#### Supplied passage
>>

Wednesday, June 27, 2012

marie! I'm doin' yer favorite one!

We're nearing the end of our first family reunion of the summer, and I need a nap.  When John's family gets together we are very irresponsible about going to bed on time, and by the end of it we are all bleary-eyed and sleep-deprived, and our children are ready to tear each other apart.  But if there's anything we love in that family as much as eating, it's talking, so we yammer on in our own echo chamber of how smart and talented and generally awesome we are, and before you know it it's midnight and the children are screaming.  Oops.

Somehow the cats were in the house while we were gone all day yesterday (I swear I checked all their hidey-holes before we left), and we came home to two ponderous turds in the bathroom, on my favorite bath mat.  That came out wrong.  I should say, the bath mat I like, not the one I hate.  Because "favorite bath mat?"  You need to get out more.

We went to Lagoon on Monday and John saw a boy who looked about thirteen who was wearing a shirt that said, "I don't know you!  That's my purse!"  Oh boy, we laughed so hard.

Saturday, June 23, 2012

don't look back

My bees are going crazy go nuts.  I think there are way more of them than there used to be, but maybe they're just more active because it's so hot outside.  Please don't leave, bees!

We haven't gotten air conditioning yet, and I'm starting to think maybe we won't.  It's so extravagant and irresponsible!  For me.  I'm not passing judgment on any of you guys that might have it.  I'll destroy the Earth in my way, you destroy it in yours. Once our trees get big we won't need air conditioning anyway, and that should only be another twenty or so years.

Willa and I went to Brave yesterday with my mom and sisters and their kids.  It was good.  I cried.  You are not surprised by this.  Why do I cry so much?  It's embarrassing.  Anyway, it's nice to see a princess movie in which the princess is not a vapid tool.  Ooh, I hate Belle so much. 

We finally got Hazel's abscess lanced.  We waited because we only had that terrible junky hay and we didn't want to fix her only to come home and fill her face full of crap again.  The vet got about two tablespoons of pus out of the abscess, and found a ton of foxtail working its way into her gums and cheeks all over her mouth.  Good thing she was chilling on the anesthesia, or she would have gone through the roof.  I felt horrible, but as the vet said, we can't control the hay, and we have to feed them, so what else can you do?

<<

#### Entries supplied

>>

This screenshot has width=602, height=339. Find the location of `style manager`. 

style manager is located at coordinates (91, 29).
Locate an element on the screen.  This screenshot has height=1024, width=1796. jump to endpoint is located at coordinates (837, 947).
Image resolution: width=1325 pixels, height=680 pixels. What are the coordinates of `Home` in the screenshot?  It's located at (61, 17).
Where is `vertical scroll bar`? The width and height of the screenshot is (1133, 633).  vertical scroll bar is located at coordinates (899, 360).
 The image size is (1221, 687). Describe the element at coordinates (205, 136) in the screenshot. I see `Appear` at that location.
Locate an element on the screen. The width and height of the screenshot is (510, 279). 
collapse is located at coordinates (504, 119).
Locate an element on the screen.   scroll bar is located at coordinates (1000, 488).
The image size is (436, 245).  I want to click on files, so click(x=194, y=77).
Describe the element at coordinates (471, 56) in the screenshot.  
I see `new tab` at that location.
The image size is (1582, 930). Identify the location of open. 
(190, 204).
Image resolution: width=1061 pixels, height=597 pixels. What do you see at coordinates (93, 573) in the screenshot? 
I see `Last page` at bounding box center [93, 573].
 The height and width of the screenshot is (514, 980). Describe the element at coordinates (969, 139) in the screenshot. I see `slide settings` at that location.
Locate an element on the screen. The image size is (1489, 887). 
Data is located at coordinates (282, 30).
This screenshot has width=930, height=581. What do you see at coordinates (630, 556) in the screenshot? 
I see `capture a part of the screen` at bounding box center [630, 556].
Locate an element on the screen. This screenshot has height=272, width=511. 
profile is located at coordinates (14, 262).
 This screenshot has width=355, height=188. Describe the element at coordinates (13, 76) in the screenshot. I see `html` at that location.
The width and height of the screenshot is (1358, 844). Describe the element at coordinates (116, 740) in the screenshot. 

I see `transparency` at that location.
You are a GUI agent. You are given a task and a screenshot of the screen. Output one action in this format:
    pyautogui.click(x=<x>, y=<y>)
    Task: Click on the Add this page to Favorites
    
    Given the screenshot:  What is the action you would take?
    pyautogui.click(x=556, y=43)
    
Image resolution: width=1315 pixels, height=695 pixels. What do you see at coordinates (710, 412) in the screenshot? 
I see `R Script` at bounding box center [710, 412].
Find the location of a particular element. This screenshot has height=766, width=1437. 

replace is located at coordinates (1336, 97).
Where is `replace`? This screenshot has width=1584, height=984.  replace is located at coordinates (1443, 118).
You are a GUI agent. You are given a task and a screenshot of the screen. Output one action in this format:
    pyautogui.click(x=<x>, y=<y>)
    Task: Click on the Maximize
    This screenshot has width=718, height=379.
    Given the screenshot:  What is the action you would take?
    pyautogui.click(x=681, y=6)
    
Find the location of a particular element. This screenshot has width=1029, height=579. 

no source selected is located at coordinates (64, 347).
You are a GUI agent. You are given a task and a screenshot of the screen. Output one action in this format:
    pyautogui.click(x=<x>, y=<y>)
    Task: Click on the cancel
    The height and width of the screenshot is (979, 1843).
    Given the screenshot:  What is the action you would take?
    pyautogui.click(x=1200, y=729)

<<

#### Task objective
Copy the family blog posts above word for word, starting at the words "Wednesday, June 27, 2012" and ending after "are screaming.  Oops.".

#### Solution
Wednesday, June 27, 2012

marie! I'm doin' yer favorite one!

We're nearing the end of our first family reunion of the summer, and I need a nap.  When John's family gets together we are very irresponsible about going to bed on time, and by the end of it we are all bleary-eyed and sleep-deprived, and our children are ready to tear each other apart.  But if there's anything we love in that family as much as eating, it's talking, so we yammer on in our own echo chamber of how smart and talented and generally awesome we are, and before you know it it's midnight and the children are screaming.  Oops.